**About this exercise:** Would you reproduce every line of the material exactly?

**Provided data:**

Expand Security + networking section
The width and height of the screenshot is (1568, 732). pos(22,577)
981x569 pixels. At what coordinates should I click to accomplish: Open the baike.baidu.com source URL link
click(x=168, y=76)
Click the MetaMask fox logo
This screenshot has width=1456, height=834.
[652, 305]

**Response:**
Expand Security + networking section
The width and height of the screenshot is (1568, 732). pos(22,577)
981x569 pixels. At what coordinates should I click to accomplish: Open the baike.baidu.com source URL link
click(x=168, y=76)
Click the MetaMask fox logo
This screenshot has width=1456, height=834.
[652, 305]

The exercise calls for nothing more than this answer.